**Problem details:**
Please repeat exactly, and only, the lines from the one containing "276x176 pixels." through the end of the records below, with no pictures.

(Dataset items)
================================
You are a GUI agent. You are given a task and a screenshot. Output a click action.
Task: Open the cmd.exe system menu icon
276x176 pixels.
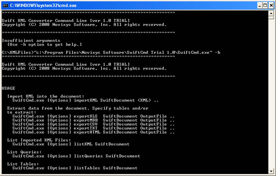(x=6, y=5)
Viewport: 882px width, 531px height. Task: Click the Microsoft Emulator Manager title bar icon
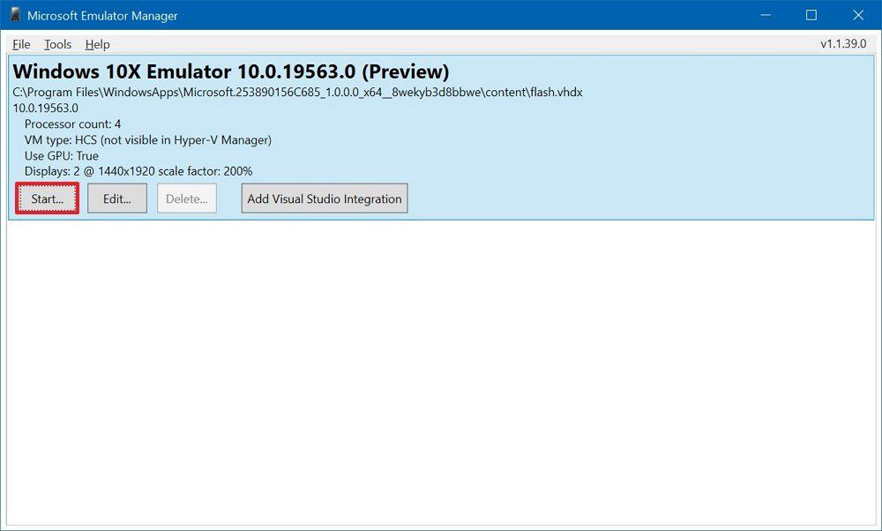click(x=16, y=15)
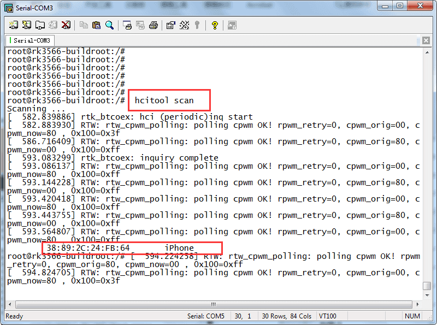Open Help via yellow question mark icon
Viewport: 437px width, 325px height.
(215, 25)
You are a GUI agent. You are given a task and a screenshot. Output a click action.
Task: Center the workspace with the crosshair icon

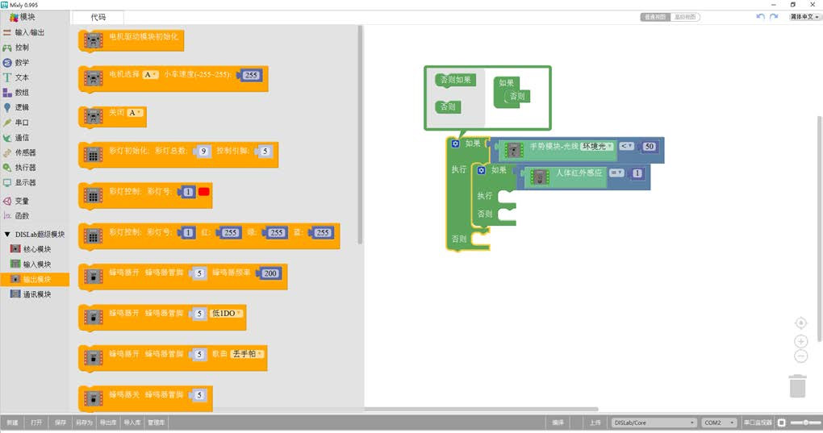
================================
**Result of the exercise:**
276x176 pixels.
(x=6, y=5)
Viewport: 882px width, 531px height. Task: Click the Microsoft Emulator Manager title bar icon
click(x=16, y=15)
Open Help via yellow question mark icon
Viewport: 437px width, 325px height.
(215, 25)
You are a GUI agent. You are given a task and a screenshot. Output a click action.
Task: Center the workspace with the crosshair icon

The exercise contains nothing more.